In this letter, General Henry Atkinson finally recognizes the gravity of the situation and the possibility of war. He remains cautious, however, and tells Illinois governor John Reynolds to wait a few days before calling out the Illinois militia. Black Hawk and his followers, at the time, were still making their way on foot through northern Illinois.
Atkinson and Reynolds were in charge, respectively, of the two separate military forces that pursued Black Hawk. Atkinson was a professional soldier who commanded disciplined U.S. Army units. Reynolds was a frontier politician who led a rag-tag militia of volunteers -- traders, farmers, hunters, miners, and hangers-on -- that generally lacked the knowledge, skills and discipline possessed by Atkinson's troops.
John Reynolds (1788-1865) was governor of Illinois 1830-1834. After studying law, he served as an Indian scout in Illinois during the War of 1812. As Governor and commander of the Illinois militia, Reynolds made crucial military decisions and negotiated treaties with the Native Americans during the Black Hawk War.
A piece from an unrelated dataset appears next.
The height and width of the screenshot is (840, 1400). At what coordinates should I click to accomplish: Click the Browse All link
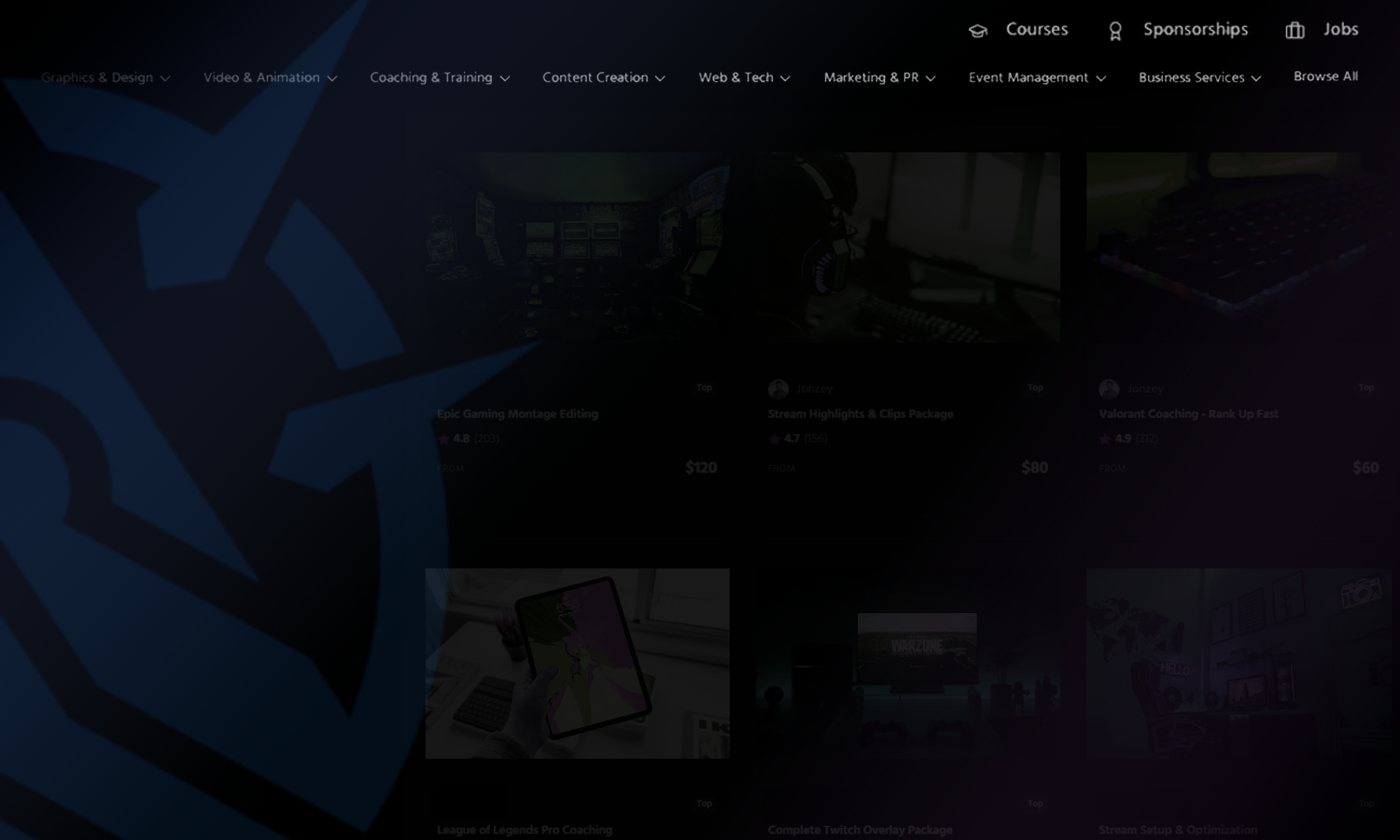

He would go on to serve in the US House of Representatives 1834-1837 and 1839-1843.
Reynolds' account of the Black Hawk War in his autobigraphy, My Own Times: Embracing also the History of my Life is often quoted but contains many assertions that were debated at the time it appeared and that have been questioned by modern scholars. His account of the war begins in chapter LXXI.
Here's a short biography of Reynolds in the Biographical Directory of the United States Congress.
Henry Atkinson to John Reynolds
Fort Armstrong 13th. April 1832
Dear Sir The Band of Sacs, under Black Hawk, joined by about One hundred Kickapoos, and a few Pottawattimies amounting in all to about five hundred men have assumed a hostile attitude. They crossed the Mississippi at the Yellow Banks on the 5th. Inst: and are now moving up on the east side by Rock river, towards the Prophet's village. They have not yet committed any act of hostility, and they profess, I understand, not to intend to strike the first blow, but to resist any attempt to remove them again from the Rock river Country...
The regular force under my command is too small to justify me in pursuing the hostile party. To make an unsuccessful attempt to coerce them would only irritate them to acts of hostility on the frontier, sooner than they probably contemplate. Your own knowledge of the character of these Indians, with the information herewith submitted, will enable you to judge of the course proper to be pursued.
I think the frontier is in great danger, and I will use all the means at my disposal to cooperate with you in its protection and defence. Two or three days will more fully develope the intentions of the Indians, when I will again write to you, and should I think it necessary I will return immediately to St Louis to confer with you upon the course to be pursued.
Genl. Atkinson to Gov: Reynolds.
[Source: Whitney, Ellen M., ed. The Black Hawk War, 1831-1832. (Springfield: Illinois State Historical Society, 1970), p.245]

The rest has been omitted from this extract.